## WHAT THE TASK REQUIRES
Rewrite the lines from the one containing "Screen dimensions: 1200x675" through the end of the material, switching "Free Download" to "Download Now" and leaving everything else as it is. Leave the pictures out.

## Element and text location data
===============
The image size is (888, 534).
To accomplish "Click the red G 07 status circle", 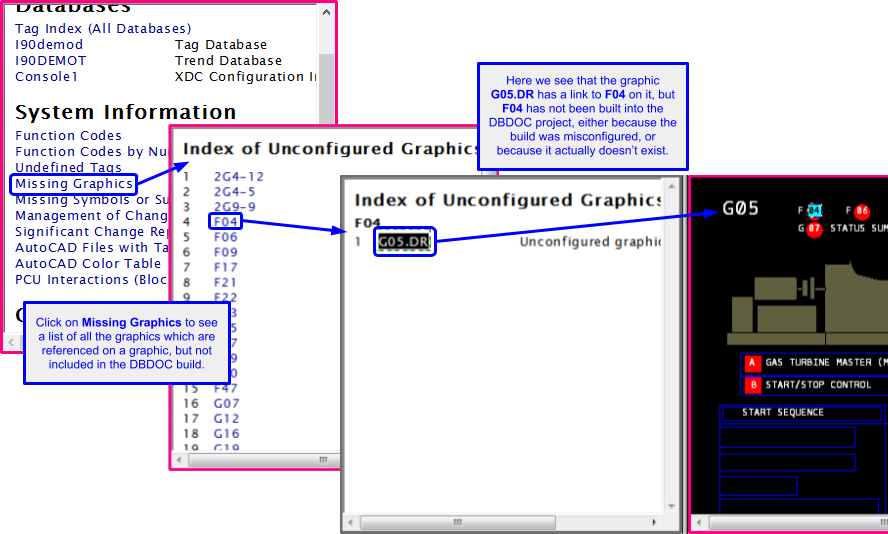I will click(x=814, y=229).
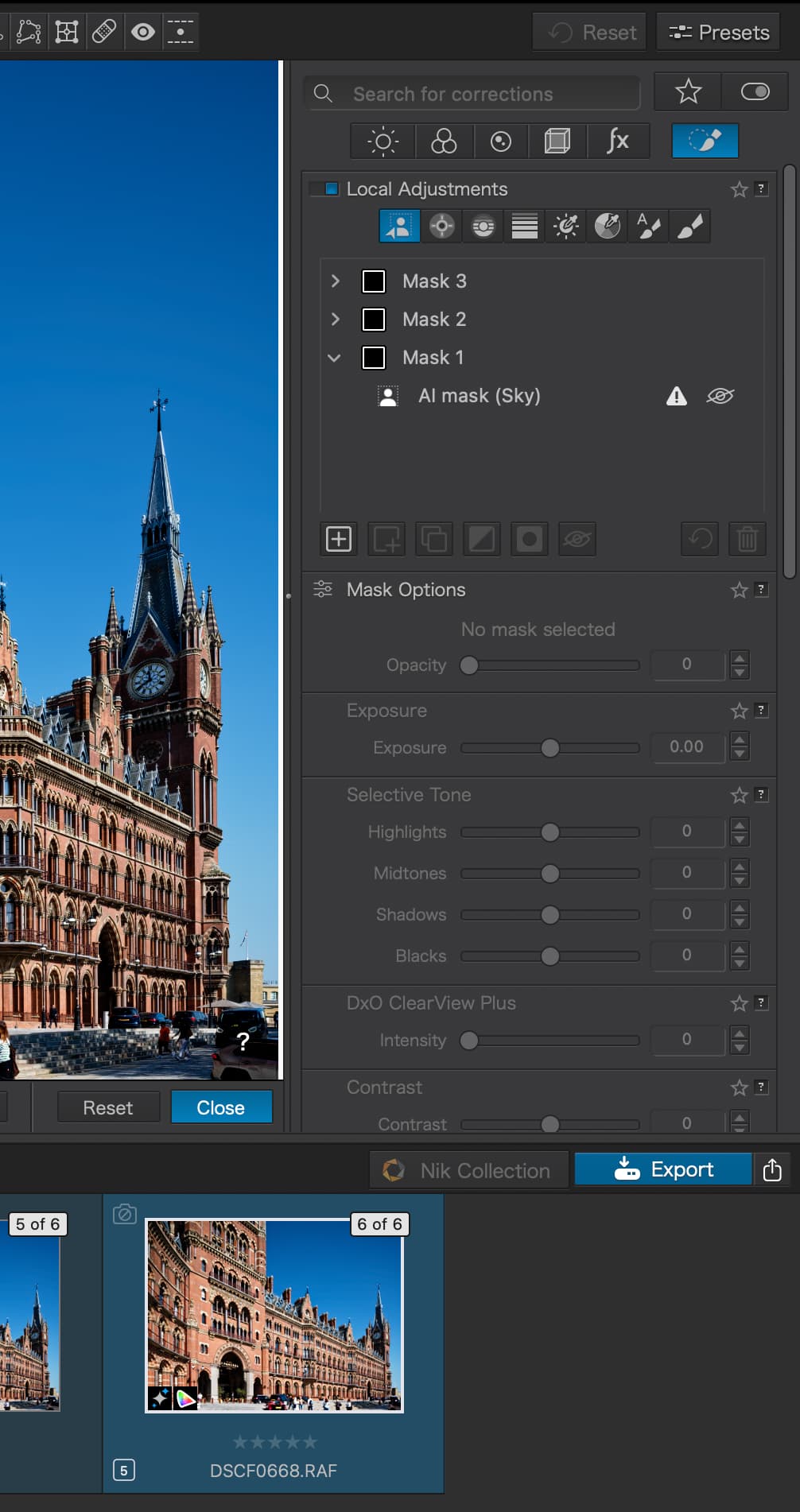Click the Exposure slider handle

pos(550,748)
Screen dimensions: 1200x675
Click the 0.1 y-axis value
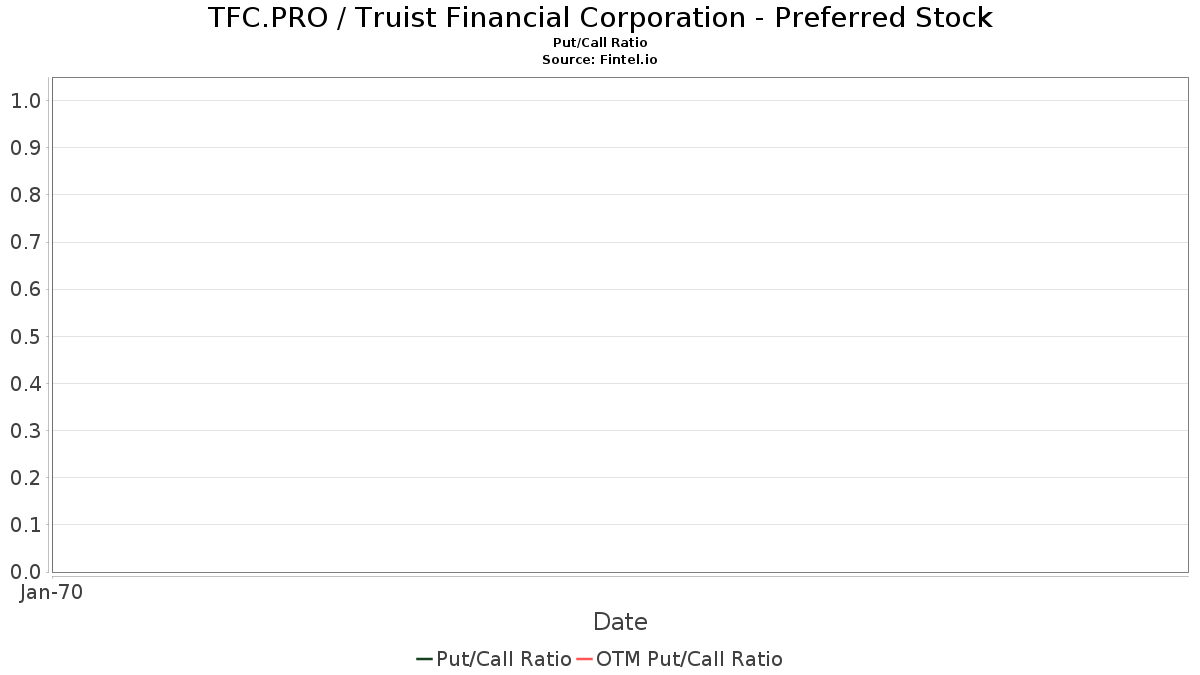coord(26,524)
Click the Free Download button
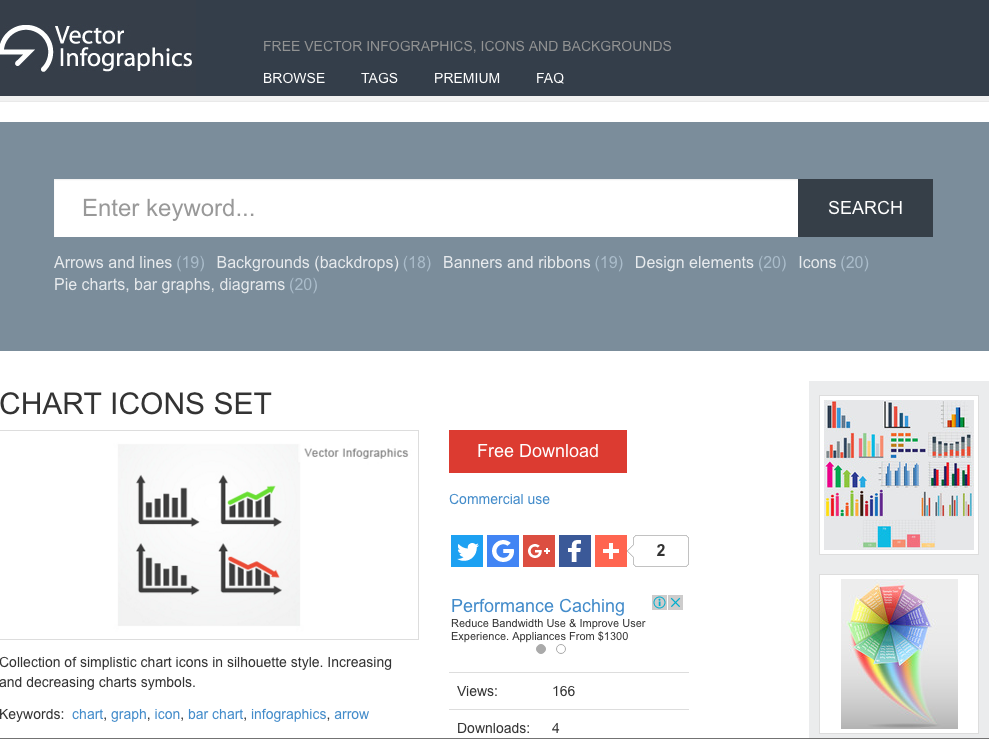This screenshot has width=989, height=739. tap(537, 451)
===============
## RESPONSE TO THE EXERCISE
Screen dimensions: 1200x675
Click the 0.1 y-axis value
coord(26,524)
Click the Download Now button
This screenshot has width=989, height=739. tap(537, 451)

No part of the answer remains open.